- Parts of the exercise:
1. In the passage on the Grandfather Paradox below, why can Sally not travel back in time to kill her grandfather? Please answer in one to three sentences.
2. Continue the passage on the Grandfather Paradox below, starting after its final sentence.

- Text shown:
● ● ● ●

In other words, the most the Grandfather Paradox shows is that backwards time
travel is impossible only if it is used to upset the conditions that allowed
the backwards time travel to happen. Using
this approach, we can concede that Sally cannot travel back in time to kill her
grandfather (because once she does, there will be no Sally to travel back in
time to kill her grandfather), while still imagining all sorts of travel to the
past that might be possible: Jim travels back 100 years and drinks some water
from an isolated stream; Carol travels back 40 years and pets a cat; Roger
travels back two weeks and moves a book from one end of a bookshelf to another.
This type of explanation is referred to as the “self-consistent” approach. It
says that backwards time travel is possible, so long as anything the time
traveler does is “self-consistent” with the set of circumstances that allowed
the time travel in the first place.

● ● ● ●

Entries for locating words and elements
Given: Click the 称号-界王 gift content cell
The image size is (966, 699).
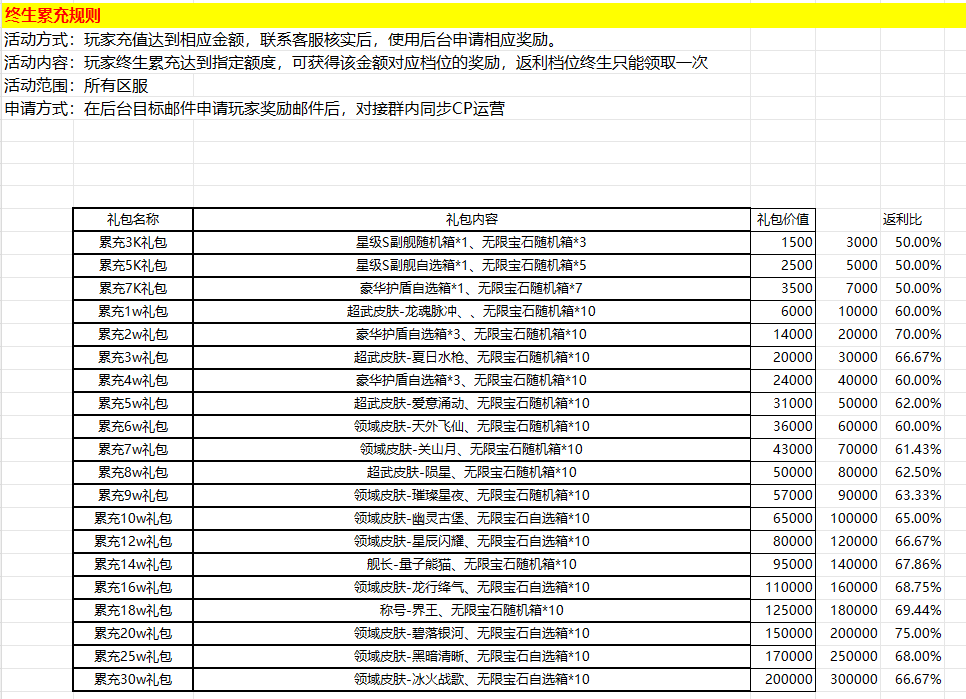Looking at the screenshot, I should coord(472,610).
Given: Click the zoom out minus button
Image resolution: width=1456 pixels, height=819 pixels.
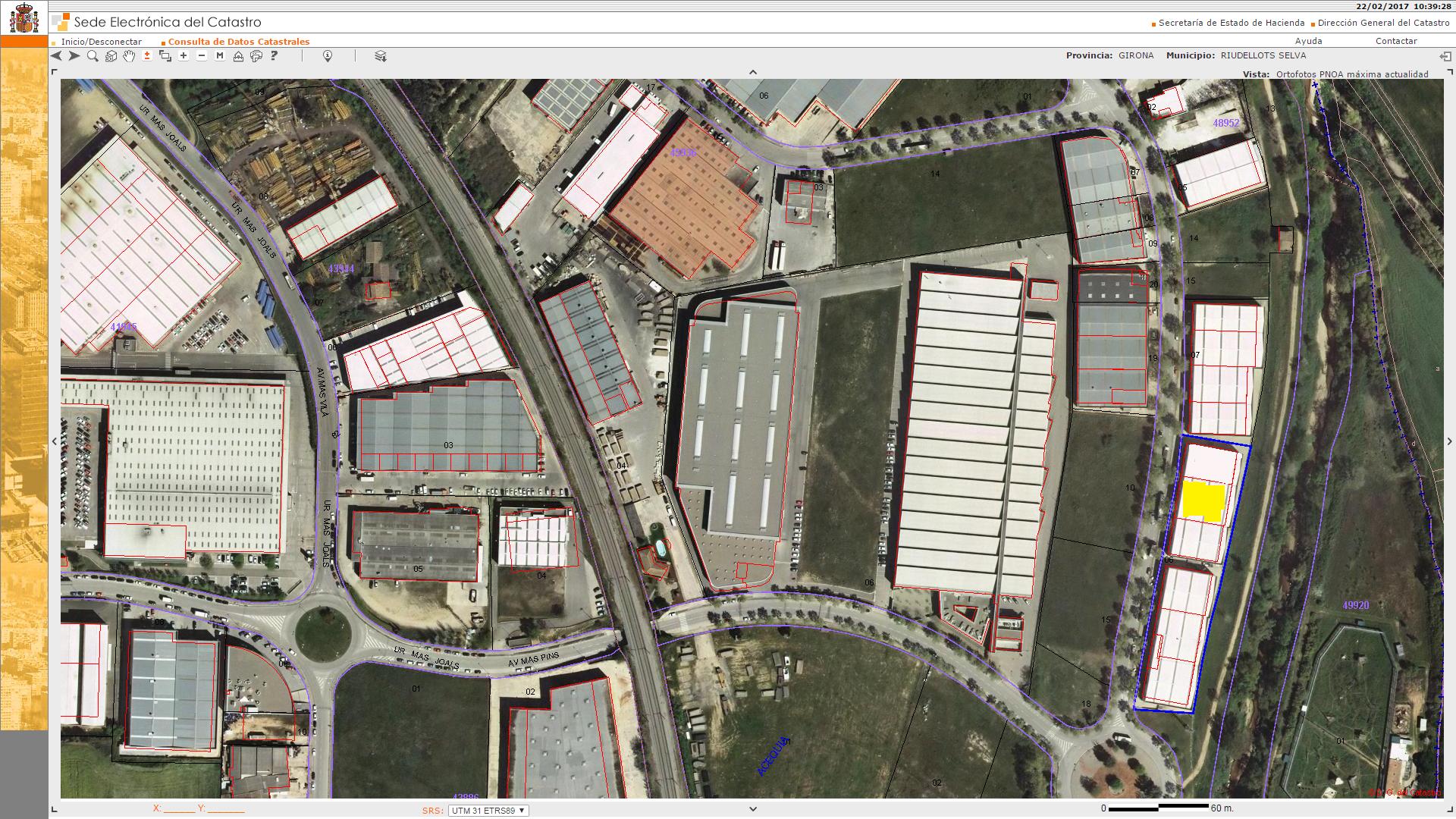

● ● ● ●

- Responses by task:
1. Once she killed him, there would be no Sally to travel back in time and kill her grandfather. Her act would upset the conditions that allowed her backwards time travel to happen in the first place.

2.
The problem
with this approach is that it is very difficult—if not impossible—to know what
actions in the past will affect the future. The Grandfather Paradox is gripping
because it offers a stark and obvious example of an action in the past that
prevents the time travel itself. But how would it ever be possible to determine
whether any action—a sip of water from a stream, a stroke underneath a cat’s
chin, or moving a book from one place to another—affects the future in some way
that is inconsistent with the time travel that made the action possible? Unless
and until we can say for certain that a particular event will not have such an
effect, the “self-consistent” approach will be an unsatisfying response to the
Grandfather Paradox.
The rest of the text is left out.